Czym tym razem zadziwi nas Arti? Siłą umysłu?! Nieprzeciętnymi przygodami?! Błyskotliwością?! Tak! Ale przecież to już było (i nie wróci więcej - jak śpiewa pewna dama polskiej piosenki)! Artemis dojrzewa jak truskawka w słońcu, zbliża się wielkimi krokami do pełnej czternastki. Ale mimo to ufamy mu, wierzymy w jego nieskażony intelekt, ostatecznie jest bądź co bądź geniuszem. Ojciec AF dochodzi do siebie po ciężkich przeżyciach.

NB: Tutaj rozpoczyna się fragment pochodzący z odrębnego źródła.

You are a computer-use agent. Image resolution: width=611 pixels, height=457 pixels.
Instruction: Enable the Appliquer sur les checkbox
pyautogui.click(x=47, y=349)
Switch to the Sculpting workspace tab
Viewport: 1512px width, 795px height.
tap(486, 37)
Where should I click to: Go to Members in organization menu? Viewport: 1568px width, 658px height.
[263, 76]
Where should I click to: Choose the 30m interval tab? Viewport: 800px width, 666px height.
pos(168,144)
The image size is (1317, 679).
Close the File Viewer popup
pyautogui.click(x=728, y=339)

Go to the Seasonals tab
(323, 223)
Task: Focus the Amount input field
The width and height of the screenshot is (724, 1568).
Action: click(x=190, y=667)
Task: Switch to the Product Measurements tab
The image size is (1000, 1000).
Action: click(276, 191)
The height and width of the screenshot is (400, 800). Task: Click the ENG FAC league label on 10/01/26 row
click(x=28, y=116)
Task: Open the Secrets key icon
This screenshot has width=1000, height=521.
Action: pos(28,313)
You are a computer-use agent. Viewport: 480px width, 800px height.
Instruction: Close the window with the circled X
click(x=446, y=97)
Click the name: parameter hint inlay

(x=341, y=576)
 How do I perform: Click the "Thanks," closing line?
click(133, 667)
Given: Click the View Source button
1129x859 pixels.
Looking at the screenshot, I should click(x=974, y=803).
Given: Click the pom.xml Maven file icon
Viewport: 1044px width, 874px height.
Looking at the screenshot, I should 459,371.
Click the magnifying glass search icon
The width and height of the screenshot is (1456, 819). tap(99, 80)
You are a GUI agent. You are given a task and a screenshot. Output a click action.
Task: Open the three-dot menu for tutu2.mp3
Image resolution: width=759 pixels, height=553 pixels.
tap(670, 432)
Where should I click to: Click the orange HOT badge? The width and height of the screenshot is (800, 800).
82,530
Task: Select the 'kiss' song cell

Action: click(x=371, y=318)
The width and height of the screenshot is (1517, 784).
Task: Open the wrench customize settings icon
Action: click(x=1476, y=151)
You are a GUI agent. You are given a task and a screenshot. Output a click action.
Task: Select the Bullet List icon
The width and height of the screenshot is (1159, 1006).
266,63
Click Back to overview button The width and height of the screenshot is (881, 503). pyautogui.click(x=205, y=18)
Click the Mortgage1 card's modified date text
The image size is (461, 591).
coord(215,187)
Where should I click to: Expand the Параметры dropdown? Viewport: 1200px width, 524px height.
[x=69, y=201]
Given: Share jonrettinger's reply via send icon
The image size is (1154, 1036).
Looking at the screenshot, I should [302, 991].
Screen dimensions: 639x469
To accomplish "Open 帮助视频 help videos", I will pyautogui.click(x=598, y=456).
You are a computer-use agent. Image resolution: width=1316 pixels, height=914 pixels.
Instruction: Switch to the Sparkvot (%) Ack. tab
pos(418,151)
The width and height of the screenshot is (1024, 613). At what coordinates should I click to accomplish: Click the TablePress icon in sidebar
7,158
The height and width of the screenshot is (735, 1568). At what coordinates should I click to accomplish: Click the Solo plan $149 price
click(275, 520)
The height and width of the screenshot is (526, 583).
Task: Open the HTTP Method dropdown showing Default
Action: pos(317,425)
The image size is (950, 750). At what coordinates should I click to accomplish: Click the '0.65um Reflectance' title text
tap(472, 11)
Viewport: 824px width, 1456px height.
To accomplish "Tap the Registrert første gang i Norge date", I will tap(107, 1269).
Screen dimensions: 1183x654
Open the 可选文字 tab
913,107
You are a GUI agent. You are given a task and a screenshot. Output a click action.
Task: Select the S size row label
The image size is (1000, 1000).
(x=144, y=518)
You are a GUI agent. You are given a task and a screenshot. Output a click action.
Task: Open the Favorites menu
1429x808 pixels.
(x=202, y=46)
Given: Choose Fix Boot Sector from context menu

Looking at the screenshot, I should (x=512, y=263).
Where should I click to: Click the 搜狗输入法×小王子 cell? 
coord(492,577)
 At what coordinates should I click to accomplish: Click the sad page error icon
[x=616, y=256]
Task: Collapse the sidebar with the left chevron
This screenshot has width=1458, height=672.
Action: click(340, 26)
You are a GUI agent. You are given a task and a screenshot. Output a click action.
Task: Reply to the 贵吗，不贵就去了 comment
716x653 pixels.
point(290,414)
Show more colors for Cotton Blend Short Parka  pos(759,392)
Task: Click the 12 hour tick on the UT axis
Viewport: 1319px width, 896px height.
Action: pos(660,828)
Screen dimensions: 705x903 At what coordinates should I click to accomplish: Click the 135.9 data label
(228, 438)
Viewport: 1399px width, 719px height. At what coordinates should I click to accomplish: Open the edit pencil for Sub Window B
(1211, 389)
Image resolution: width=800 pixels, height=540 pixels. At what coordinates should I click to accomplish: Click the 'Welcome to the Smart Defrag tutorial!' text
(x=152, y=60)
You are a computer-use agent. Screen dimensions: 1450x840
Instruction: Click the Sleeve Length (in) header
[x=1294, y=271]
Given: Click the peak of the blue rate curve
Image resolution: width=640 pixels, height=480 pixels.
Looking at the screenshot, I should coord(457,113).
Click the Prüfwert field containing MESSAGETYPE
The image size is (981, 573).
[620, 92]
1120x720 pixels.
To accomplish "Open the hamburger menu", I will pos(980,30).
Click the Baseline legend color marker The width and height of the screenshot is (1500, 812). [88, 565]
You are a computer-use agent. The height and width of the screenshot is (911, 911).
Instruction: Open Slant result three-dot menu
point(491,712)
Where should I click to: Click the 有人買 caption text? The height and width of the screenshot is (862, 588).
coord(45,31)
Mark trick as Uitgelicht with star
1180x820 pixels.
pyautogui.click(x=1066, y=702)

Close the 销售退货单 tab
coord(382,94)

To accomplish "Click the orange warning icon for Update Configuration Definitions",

Zmieniły go one nie do poznania. Wielki przestępca chce się teraz poświęcić rodzinie. Wielbiciel sztabek złota dostrzega znaczenie najbliższych mu osób. Pragnie, żeby AF odzyskał prawdziwe dzieciństwo, cokolwiek to dla niego znaczy. I wszystko ku temu zmierza wielkimi krokami, na przełaj przez łąkę przygód. Jednak AF pragnie jeszcze dokończyć jedną malutką, maluteńką, całkiem zwyczajną sprawę. Wielce obiecującą transakcję z panem Jonem Spiro. Niestety, starość (w końcu dobija czternastki) nie radość. Szkolne błędy. Chwile zamyślenia i świat znowu kręci się w zawrotnym tempie.
Apjat od nowa, do akcji wkracza SKR, wróżki, Holly, Ogierek, Bulwa. A do tego cała plejada nowych sympatycznych przestępczych twarzy: Łapeć McGuire (cyngiel), Mo Djence (małpa, dziwnie przypominająca krasnala kleptomana Mierzwę Grzebaczka), Carla Frazetti (córka chrzestna).
"Widzowie płakali ze śmiechu rzewnymi łzami, niektórzy nawet ulegli odwodnieniu."
Zabawa, nawet, a może szczególnie jak na moje lata, przednia. Choć gdzieś tam kołacze mi się po głowie pytanie: do kogo tak naprawdę skierowana jest ta książka. Niby dla dzieci, a problemy świata dorosłych i humor strawny dla wapniaków takich jak ja. Niech nikogo nie zmyli ślad śliniaczka na szyi AF. Niech nie zamydlą mu oczu mocne słowa ukryte pod kołderką z krainy łagodności. Niech nie zwiedzie poczucie humoru, ironia i sarkazm. Wkradło się tu także, zapewne niezabezpieczonym należycie kuchennym wejściem, trochę liryki. Takiej dzięki której nawet martwy ochroniarz Artiego, Butler, poczuł się znacznie lepiej. I trochę wzruszeń za pomocą których producenci filmowi wyciskają nam z oczu łzy. Ale wszystko zmieszane w odpowiednich proporcjach. I dobrze przyprawione. No cóż, wypada mi życzyć tym, którzy sięgną, pomimo lub w związku, wiatru w oczy i słońca w plecy, nieodwodnienia i spotkania z przygodą twarzą w twarz.